▶ Input data

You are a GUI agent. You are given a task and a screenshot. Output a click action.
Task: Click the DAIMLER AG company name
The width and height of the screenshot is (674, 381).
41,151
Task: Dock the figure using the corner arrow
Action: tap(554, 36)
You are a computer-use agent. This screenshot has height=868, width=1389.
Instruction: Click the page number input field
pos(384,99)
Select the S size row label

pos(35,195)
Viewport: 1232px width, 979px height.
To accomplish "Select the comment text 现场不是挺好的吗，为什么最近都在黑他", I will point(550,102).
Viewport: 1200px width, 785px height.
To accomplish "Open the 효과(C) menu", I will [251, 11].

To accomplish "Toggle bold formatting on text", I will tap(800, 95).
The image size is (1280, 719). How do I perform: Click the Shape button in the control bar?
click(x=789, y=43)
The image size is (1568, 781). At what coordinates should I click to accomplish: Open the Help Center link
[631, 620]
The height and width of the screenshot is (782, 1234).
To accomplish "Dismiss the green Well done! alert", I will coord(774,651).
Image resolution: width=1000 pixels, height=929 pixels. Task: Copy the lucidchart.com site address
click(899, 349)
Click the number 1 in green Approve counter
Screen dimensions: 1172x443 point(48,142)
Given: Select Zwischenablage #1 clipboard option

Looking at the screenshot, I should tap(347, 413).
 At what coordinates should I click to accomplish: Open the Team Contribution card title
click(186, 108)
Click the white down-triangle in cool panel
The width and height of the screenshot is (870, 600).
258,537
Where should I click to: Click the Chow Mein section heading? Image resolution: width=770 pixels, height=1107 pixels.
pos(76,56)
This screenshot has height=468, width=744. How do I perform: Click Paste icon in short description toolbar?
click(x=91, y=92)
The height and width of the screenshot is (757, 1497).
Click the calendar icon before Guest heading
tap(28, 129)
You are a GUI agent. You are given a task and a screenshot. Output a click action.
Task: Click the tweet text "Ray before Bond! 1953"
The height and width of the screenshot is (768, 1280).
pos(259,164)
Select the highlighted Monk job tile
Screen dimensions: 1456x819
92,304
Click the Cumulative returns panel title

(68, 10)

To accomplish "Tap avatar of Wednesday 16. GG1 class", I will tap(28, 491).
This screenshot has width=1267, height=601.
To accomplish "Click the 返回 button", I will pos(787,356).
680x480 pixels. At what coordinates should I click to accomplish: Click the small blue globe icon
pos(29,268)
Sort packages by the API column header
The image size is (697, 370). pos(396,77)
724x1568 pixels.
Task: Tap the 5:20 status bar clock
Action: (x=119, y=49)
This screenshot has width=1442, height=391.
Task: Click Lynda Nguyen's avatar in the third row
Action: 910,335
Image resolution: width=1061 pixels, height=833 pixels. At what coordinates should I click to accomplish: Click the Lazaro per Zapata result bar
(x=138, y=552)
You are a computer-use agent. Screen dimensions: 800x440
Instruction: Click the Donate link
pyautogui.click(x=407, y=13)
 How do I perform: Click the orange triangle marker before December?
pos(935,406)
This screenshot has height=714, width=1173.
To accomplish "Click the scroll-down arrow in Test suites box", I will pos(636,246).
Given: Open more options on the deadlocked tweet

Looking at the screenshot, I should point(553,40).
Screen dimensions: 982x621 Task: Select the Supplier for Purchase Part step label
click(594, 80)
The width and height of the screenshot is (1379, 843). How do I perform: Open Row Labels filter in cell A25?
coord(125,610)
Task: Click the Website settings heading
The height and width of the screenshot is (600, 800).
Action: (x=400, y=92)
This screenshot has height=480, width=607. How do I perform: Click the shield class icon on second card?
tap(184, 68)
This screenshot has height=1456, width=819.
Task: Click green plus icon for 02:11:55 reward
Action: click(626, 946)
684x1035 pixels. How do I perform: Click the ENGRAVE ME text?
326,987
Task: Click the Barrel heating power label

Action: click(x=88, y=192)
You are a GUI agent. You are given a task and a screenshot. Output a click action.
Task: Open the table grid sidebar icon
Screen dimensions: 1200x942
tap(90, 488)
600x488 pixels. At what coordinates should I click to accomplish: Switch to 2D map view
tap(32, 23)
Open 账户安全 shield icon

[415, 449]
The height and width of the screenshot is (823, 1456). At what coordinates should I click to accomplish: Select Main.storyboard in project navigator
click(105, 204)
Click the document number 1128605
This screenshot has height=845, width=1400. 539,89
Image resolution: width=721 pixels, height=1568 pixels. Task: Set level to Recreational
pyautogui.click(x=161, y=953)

▶ About this task
Above are the records; copy every line in them that holds the word "will".

▶ Reply to the exercise
To accomplish "Select the comment text 现场不是挺好的吗，为什么最近都在黑他", I will point(550,102).
To accomplish "Open the 효과(C) menu", I will [251, 11].
To accomplish "Toggle bold formatting on text", I will tap(800, 95).
To accomplish "Dismiss the green Well done! alert", I will coord(774,651).
To accomplish "Tap avatar of Wednesday 16. GG1 class", I will tap(28, 491).
To accomplish "Click the 返回 button", I will pos(787,356).
To accomplish "Click the scroll-down arrow in Test suites box", I will pos(636,246).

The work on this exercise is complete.